◆ INPUT DATA:
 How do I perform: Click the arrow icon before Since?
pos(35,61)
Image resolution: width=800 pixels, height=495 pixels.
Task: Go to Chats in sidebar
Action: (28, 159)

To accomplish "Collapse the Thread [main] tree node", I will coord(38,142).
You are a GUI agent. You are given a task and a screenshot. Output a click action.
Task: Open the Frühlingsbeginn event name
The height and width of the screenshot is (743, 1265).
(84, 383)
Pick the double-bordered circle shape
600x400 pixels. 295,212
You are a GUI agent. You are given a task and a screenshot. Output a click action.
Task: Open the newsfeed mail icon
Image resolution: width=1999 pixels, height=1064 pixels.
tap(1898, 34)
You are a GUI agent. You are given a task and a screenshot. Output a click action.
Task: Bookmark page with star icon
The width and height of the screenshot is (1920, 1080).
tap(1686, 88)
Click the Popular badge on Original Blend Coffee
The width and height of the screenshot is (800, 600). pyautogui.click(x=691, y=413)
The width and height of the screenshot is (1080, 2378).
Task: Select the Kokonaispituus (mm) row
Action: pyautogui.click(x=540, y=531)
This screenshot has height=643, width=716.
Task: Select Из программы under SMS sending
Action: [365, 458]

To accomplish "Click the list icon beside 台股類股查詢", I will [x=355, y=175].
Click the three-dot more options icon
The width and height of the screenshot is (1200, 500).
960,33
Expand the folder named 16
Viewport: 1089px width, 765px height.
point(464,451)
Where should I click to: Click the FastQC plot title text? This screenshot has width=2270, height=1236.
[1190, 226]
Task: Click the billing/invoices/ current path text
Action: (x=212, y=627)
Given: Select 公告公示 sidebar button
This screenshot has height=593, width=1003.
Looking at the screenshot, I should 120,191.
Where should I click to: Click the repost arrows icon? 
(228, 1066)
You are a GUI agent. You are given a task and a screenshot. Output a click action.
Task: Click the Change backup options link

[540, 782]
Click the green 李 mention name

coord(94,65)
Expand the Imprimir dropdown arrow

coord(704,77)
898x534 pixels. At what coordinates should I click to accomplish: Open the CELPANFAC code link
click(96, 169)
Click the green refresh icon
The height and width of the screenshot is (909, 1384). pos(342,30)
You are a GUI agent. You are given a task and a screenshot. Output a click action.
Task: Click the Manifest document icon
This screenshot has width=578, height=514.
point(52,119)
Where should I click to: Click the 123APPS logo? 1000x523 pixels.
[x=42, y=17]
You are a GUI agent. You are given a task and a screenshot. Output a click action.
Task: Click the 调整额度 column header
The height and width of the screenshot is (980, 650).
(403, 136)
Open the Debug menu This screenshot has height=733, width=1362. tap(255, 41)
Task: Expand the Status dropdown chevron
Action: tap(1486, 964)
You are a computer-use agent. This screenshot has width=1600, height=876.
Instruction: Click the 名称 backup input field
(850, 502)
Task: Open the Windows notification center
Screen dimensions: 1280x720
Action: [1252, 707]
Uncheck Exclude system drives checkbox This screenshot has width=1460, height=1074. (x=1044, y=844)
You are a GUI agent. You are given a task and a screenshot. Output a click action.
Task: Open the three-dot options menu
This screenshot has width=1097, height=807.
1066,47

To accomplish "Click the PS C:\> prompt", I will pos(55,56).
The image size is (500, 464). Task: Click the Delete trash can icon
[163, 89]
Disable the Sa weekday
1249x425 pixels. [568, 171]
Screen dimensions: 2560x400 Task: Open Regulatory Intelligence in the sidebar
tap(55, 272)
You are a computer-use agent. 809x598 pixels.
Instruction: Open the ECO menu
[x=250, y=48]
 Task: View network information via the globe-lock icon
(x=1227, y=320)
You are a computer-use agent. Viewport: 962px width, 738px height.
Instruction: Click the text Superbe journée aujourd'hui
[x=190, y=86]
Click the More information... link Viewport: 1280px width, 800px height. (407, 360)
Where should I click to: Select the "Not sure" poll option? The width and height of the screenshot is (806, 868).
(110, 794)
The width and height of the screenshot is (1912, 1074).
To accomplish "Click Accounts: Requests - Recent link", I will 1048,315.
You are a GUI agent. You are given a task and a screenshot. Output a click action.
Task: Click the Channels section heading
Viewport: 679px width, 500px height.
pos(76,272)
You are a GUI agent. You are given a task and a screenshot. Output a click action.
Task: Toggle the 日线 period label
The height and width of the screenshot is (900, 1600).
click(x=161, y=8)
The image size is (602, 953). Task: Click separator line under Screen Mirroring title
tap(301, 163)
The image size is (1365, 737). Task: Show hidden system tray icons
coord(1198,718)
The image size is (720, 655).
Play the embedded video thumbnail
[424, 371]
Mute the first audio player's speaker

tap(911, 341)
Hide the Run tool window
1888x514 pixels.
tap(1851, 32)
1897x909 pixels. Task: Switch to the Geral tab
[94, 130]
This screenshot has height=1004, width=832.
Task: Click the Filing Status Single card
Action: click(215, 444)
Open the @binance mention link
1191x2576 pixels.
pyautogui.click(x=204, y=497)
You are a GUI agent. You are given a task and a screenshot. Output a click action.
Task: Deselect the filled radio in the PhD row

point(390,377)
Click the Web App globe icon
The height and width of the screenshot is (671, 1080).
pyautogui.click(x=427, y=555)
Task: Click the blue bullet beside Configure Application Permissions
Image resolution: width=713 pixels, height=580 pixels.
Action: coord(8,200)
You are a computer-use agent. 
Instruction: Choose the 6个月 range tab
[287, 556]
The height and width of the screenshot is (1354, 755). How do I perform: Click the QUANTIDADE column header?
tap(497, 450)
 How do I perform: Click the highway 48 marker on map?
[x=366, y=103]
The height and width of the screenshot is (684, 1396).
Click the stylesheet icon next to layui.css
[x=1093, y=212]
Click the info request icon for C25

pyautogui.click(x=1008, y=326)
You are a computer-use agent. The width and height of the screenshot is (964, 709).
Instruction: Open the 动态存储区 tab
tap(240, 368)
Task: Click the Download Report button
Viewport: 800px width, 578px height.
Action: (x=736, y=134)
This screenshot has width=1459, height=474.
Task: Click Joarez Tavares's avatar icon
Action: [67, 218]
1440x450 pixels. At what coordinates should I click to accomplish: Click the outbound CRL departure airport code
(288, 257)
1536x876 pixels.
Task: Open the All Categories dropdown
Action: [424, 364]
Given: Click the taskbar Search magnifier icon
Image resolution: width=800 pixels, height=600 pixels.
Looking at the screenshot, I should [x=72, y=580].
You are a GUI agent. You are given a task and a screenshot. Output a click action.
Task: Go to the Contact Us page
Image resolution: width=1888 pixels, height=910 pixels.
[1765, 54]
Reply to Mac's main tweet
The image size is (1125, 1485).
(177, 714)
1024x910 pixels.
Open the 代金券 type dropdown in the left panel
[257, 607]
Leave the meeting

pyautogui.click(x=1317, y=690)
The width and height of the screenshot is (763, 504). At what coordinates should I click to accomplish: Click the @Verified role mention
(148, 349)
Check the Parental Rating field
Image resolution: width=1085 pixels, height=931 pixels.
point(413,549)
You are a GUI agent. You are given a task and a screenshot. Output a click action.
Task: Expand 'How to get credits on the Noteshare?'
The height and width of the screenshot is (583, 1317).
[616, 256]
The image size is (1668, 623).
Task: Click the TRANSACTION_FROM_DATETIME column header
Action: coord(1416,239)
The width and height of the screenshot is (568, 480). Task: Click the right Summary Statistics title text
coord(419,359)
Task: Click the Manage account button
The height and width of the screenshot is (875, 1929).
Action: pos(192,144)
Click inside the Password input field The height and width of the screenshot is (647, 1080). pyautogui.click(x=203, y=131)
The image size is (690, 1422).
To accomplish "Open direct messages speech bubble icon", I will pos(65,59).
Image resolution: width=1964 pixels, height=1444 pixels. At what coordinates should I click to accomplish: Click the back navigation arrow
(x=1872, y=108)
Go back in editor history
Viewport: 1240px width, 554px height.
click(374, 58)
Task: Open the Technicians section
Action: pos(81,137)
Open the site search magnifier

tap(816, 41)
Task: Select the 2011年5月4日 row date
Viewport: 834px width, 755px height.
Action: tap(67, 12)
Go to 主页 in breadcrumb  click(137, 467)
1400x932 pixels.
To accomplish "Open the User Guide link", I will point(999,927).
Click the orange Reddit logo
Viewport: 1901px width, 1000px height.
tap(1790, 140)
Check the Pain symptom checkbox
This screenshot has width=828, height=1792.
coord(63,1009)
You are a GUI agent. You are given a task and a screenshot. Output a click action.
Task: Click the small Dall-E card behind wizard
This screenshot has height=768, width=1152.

◆ YOUR TASK:
Repeat, word for word, the lines above between the line holding "Where should I click to: Click the repost" and the line holding "Task: Open the Windows notification center", inclusive; omit everything else.

◆ EXERCISE RESPONSE:
Where should I click to: Click the repost arrows icon? 
(228, 1066)
You are a GUI agent. You are given a task and a screenshot. Output a click action.
Task: Click the Change backup options link

[540, 782]
Click the green 李 mention name

coord(94,65)
Expand the Imprimir dropdown arrow

coord(704,77)
898x534 pixels. At what coordinates should I click to accomplish: Open the CELPANFAC code link
click(96, 169)
Click the green refresh icon
The height and width of the screenshot is (909, 1384). pos(342,30)
You are a GUI agent. You are given a task and a screenshot. Output a click action.
Task: Click the Manifest document icon
This screenshot has width=578, height=514.
point(52,119)
Where should I click to: Click the 123APPS logo? 1000x523 pixels.
[x=42, y=17]
You are a GUI agent. You are given a task and a screenshot. Output a click action.
Task: Click the 调整额度 column header
The height and width of the screenshot is (980, 650).
(403, 136)
Open the Debug menu This screenshot has height=733, width=1362. tap(255, 41)
Task: Expand the Status dropdown chevron
Action: tap(1486, 964)
You are a computer-use agent. This screenshot has width=1600, height=876.
Instruction: Click the 名称 backup input field
(850, 502)
Task: Open the Windows notification center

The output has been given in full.